When Interface Studio Architects (ISA) launched in 2005, its founders couldn't have known that after only a few years of operation, the housing market would plummet and the Great Recession would begin.
"Just as we really got started, the market crashed," says Brian Phillips, ISA principal. To survive, the firm had to sharpen its focus on the bottom line in addition to making great architecture.
"I think the result was a sensibility toward developing highly sensitive projects with energy efficiency and great design and all the fun stuff architects like to think about, but at the same time keeping within the very tight cost parameters that developers need to achieve," he says.
With those conditions helping to guide their design approach, ISA focused largely on infill and small multifamily projects to serve buyers looking for more moderately priced urban housing options. The firm works primarily in its native Philadelphia, but also has projects in other major cities such as Boston, Chicago, and Miami.
Flexhouse 2, a development of 31 modern row homes in the Logan Square neighborhood of Chicago, is one embodiment of ISA's principles. The project, which provides practical and comfortable density in a desirable area and at an attainable price point, also reflects what builder and developer Ranquist Development Group has been working toward for the past several years, says sales and marketing director Karen Ranquist.
"It's kind of a natural growth from the projects that we've been doing and the neighborhoods that we've lived in and worked in for many years," she says. "You're getting a three-level row home with a 50-foot yard, a two-car garage, and a lot of amenities within this pre-made community."
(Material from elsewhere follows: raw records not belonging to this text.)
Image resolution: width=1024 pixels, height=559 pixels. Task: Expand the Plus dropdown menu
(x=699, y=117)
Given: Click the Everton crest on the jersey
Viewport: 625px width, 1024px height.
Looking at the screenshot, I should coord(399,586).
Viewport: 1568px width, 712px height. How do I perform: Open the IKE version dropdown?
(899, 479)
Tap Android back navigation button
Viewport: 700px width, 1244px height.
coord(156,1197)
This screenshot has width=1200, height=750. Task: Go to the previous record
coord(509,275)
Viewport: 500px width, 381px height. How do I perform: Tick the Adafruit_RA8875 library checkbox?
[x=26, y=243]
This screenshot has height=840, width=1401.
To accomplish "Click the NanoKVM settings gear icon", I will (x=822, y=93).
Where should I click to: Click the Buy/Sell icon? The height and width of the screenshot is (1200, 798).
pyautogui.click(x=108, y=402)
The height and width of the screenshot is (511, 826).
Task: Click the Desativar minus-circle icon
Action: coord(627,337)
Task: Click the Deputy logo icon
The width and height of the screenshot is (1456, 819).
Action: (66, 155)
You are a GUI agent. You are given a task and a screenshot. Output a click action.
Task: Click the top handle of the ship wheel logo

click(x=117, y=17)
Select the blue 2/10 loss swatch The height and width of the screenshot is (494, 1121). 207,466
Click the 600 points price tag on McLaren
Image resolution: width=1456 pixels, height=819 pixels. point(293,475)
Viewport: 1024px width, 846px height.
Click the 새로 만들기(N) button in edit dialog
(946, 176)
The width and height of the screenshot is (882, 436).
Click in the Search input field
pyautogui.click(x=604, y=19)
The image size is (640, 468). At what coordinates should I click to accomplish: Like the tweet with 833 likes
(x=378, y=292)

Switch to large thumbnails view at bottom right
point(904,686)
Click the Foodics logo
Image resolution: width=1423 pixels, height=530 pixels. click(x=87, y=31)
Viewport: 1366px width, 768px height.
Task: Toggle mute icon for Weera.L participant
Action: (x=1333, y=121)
ISA looked for innovative ways to do more with less and to turn pragmatic concerns into design opportunities, a skillset the firm honed during the downturn. Phillips cites the houses' slab-on-grade polished concrete floors as a prime example: The decision not only saved money during construction by reducing material costs, but it also provided a modern touch and allowed the team to easily install radiant heating, which residents love. "That's the kind of situation where by doing less stuff and spending less money, the impact of a space almost feels richer," he says.
The contemporary aesthetic carries throughout the interior, with an open plan designed for the flexible living concept that gives the project its name. The main floor features 10-foot ceilings and an open riser staircase—another affordable design element that provides a high-end feel, Phillips says.
Touches like the high ceilings, large back windows, and the luxurious master bathroom are a definite draw to the property, Ranquist adds. "It's a really great floor plan, and the way it's finished is so timeless."
On the exterior, the project team made it a priority to maintain architectural integrity and respond to the vibrant Logan Square neighborhood. To accomplish that, ISA used four different geometric façades for subtle variety, Phillips says.
"It creates visual interest as you're walking down the street without having every house be a different color or different materials, which can sometimes ... be too much and become overwhelming," he explains.
The strategy also saved money by keeping the units' materials and layouts the same—yet another example of ISA's value-driven design philosophy that has survived long past the recession.